Thank You for the compliment. Both you & Jason. But, seriously, I am Still Learning. Epilepsy, is indeed a never-ending Journey of Learning! I don't know everything, but, I have learned a Lot from previous members. As I have learned from You! Each persons experiences can be 'unique' unto them, yet 'similar' to others'. Make Sense?

My daughter is on Topamax, again. This time for weight loss. Lyrica was controlling seizures, but, she gained like crazy. She seems to being doing good, though. I think one of the Major complaints about this med is that it deserved it's knick-name: Dope-amax.
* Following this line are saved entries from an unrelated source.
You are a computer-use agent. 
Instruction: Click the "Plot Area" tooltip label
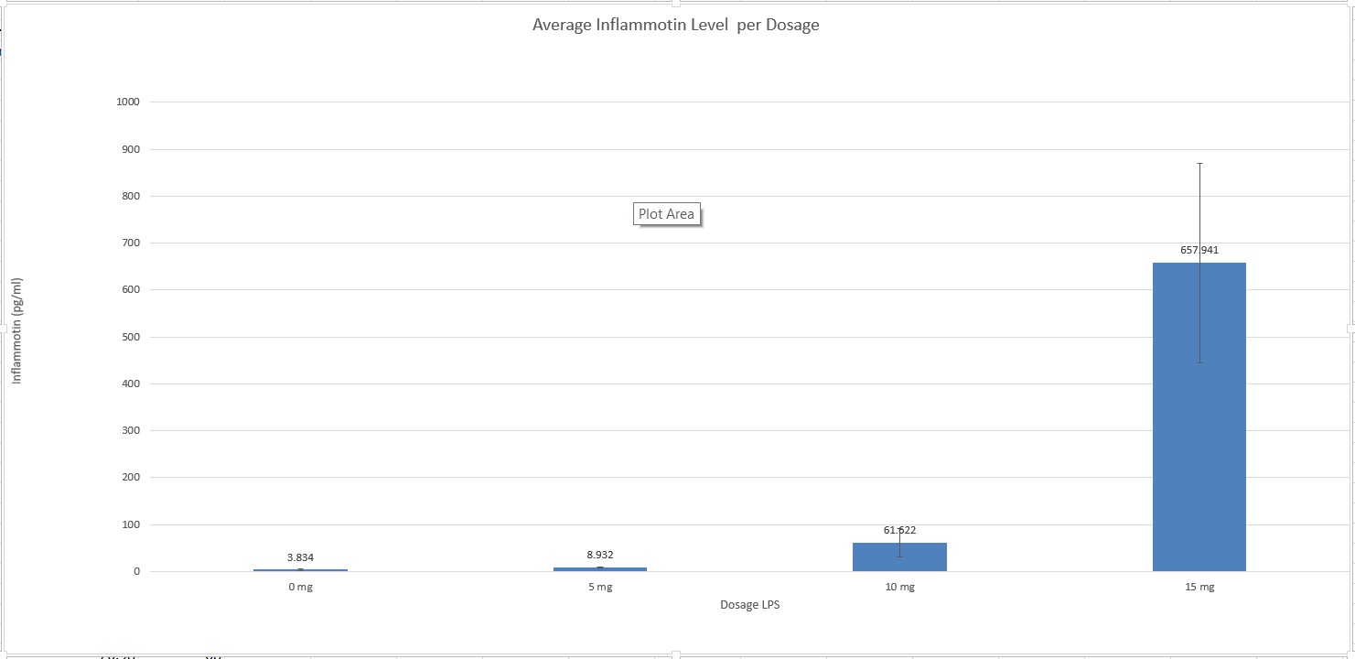[x=666, y=215]

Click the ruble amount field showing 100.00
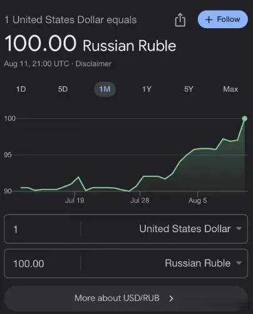coord(43,263)
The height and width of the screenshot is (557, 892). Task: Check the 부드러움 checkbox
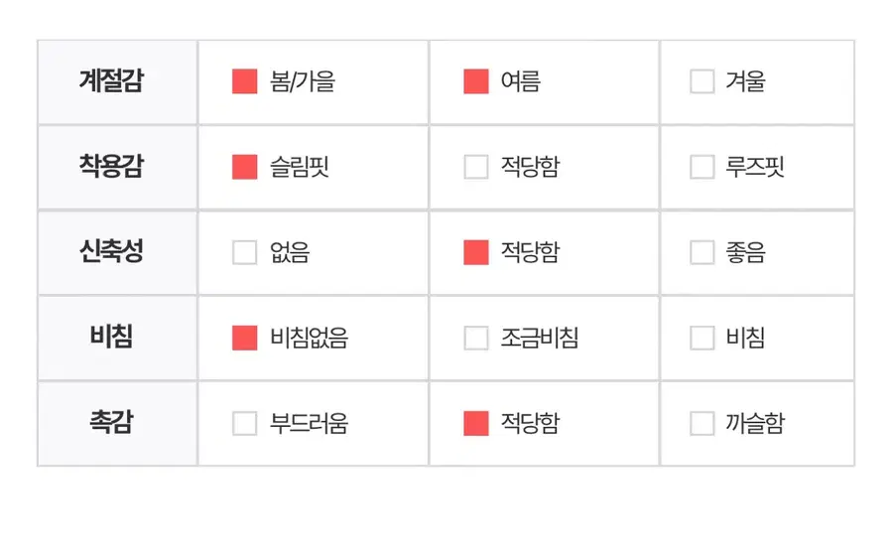[x=244, y=423]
Definitely get a medic alert band & keep a Card in your wallet w/ Necessary Info, including meds. Also, you may want to consider the new SmartWatch. You can learn more about that on the NSDF site I posted in previous comment. Tonya is being sponsored by them this month I believe. which means she can get you a discount, at least. There are other new tech developments that can assist you, too. Seizure mats, for nocturnal seizures. Seizure belts & watches. We've come a long way from baby monitors & spy cams. But, for those who can't afford the new tech stuff, old tech stuff works.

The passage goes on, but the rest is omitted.